Hoogleraar: ‘Vlees en wijn hebben onterecht een slechte naam’

Rode wijn en rood vlees krijgen onterecht een slechte naam. Dat stelt Johan Frostegård, hoogleraar geneeskunde aan het Karolinska Instituut. Volgens hem ontbreekt wetenschappelijk bewijs om vlees of alcohol bij gematigde consumptie als grote boosdoener te bestempelen.
Onlangs presenteerde Zweden nieuwe richtlijnen. Daarin wordt aangeraden om niet meer dan 350 gram rood vlees per week te eten. Idealiter zou je er zelfs helemaal mee stoppen. Frostegård zet vraagtekens bij deze adviezen. “Het begrip ‘rood vlees’ is vreemd,” schrijft hij op het Zweedse medium Kvartal. “Daar valt ook bewerkt vlees onder, zoals worsten. En mensen die veel worst eten, drinken vaak ook meer alcohol. Meestal gaat het om mannen, die gemiddeld korter leven en vaker eenzamer zijn.”
Geen bewijs tegen puur vlees
Volgens Frostegård is er geen overtuigend onderzoek dat puur, onbewerkt vlees linkt aan ernstige ziekten. “De problemen ontstaan pas bij bewerkte producten zoals spek en worst,” legt hij uit.

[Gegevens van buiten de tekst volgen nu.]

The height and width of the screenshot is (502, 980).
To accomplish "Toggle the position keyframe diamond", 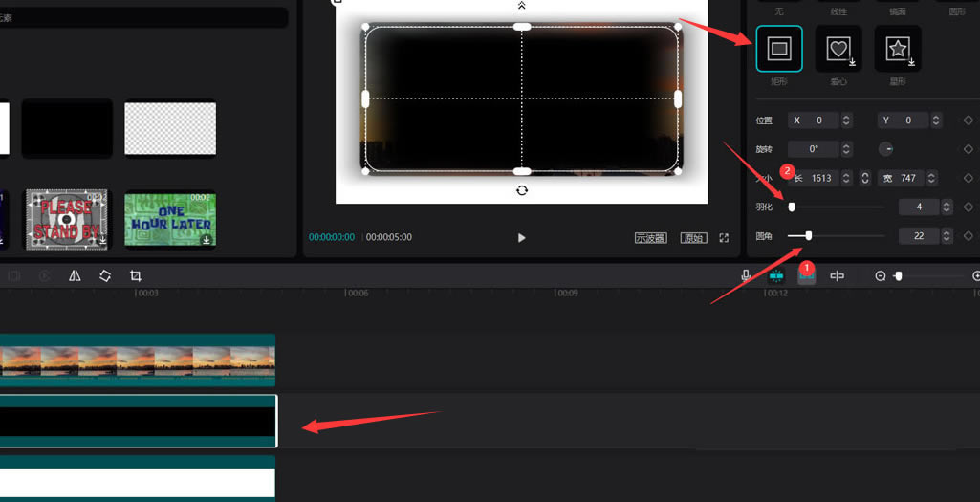I will (969, 120).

Hij verbaast zich erover dat echte experimenten nauwelijks plaatsvinden, terwijl die technisch goed uitvoerbaar zijn.
Zelf werkte Frostegård mee aan een studie waarin varkens een zogenaamd paleodieet kregen, rijk aan rundvlees. Het resultaat: betere insulinegevoeligheid, lagere bloeddruk en minder ontstekingen. Bovendien wijst hij op de evolutie: mensen zijn omnivoren. “Sinds de twintigste eeuw eten we meer vlees – en leven we langer. Dat strookt niet met het idee dat vlees gevaarlijk is.” Wie vlees wil afschrijven, moet volgens Frostegård verklaren waarom onze levensverwachting juist steeg.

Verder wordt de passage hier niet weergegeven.